▶ Exercise objective:
Reproduce all of the records below, replacing every instance of "coordinates" with "position" and leaving everything else unchanged.

▶ Entries supplied:
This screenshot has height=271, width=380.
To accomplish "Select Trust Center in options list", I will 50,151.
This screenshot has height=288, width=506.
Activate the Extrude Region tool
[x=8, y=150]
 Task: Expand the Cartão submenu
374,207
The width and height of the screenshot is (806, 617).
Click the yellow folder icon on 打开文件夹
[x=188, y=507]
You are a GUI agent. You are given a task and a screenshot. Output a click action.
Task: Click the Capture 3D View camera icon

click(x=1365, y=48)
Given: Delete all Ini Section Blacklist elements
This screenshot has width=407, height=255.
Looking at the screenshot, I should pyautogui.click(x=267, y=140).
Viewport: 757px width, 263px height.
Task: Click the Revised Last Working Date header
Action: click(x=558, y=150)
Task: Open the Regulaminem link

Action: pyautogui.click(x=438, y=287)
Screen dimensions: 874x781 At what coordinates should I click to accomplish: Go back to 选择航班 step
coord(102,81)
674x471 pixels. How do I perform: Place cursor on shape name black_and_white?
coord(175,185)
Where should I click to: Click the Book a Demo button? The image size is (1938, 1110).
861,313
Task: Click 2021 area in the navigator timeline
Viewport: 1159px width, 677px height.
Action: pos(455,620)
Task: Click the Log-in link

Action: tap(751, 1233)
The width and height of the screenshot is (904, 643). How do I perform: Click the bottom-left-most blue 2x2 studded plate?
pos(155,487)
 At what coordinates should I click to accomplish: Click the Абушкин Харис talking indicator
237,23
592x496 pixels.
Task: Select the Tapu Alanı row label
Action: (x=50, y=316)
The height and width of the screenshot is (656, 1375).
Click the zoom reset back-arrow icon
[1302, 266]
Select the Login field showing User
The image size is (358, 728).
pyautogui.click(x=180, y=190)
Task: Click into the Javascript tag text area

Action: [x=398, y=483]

▶ Solution for this task:
This screenshot has height=271, width=380.
To accomplish "Select Trust Center in options list", I will 50,151.
This screenshot has height=288, width=506.
Activate the Extrude Region tool
[x=8, y=150]
 Task: Expand the Cartão submenu
374,207
The width and height of the screenshot is (806, 617).
Click the yellow folder icon on 打开文件夹
[x=188, y=507]
You are a GUI agent. You are given a task and a screenshot. Output a click action.
Task: Click the Capture 3D View camera icon

click(x=1365, y=48)
Given: Delete all Ini Section Blacklist elements
This screenshot has width=407, height=255.
Looking at the screenshot, I should pyautogui.click(x=267, y=140).
Viewport: 757px width, 263px height.
Task: Click the Revised Last Working Date header
Action: click(x=558, y=150)
Task: Open the Regulaminem link

Action: pyautogui.click(x=438, y=287)
Screen dimensions: 874x781 At what position should I click to accomplish: Go back to 选择航班 step
coord(102,81)
674x471 pixels. How do I perform: Place cursor on shape name black_and_white?
coord(175,185)
Where should I click to: Click the Book a Demo button? The image size is (1938, 1110).
861,313
Task: Click 2021 area in the navigator timeline
Viewport: 1159px width, 677px height.
Action: pos(455,620)
Task: Click the Log-in link

Action: tap(751, 1233)
The width and height of the screenshot is (904, 643). How do I perform: Click the bottom-left-most blue 2x2 studded plate?
pos(155,487)
 At what position should I click to accomplish: Click the Абушкин Харис talking indicator
237,23
592x496 pixels.
Task: Select the Tapu Alanı row label
Action: (x=50, y=316)
The height and width of the screenshot is (656, 1375).
Click the zoom reset back-arrow icon
[1302, 266]
Select the Login field showing User
The image size is (358, 728).
pyautogui.click(x=180, y=190)
Task: Click into the Javascript tag text area

Action: [x=398, y=483]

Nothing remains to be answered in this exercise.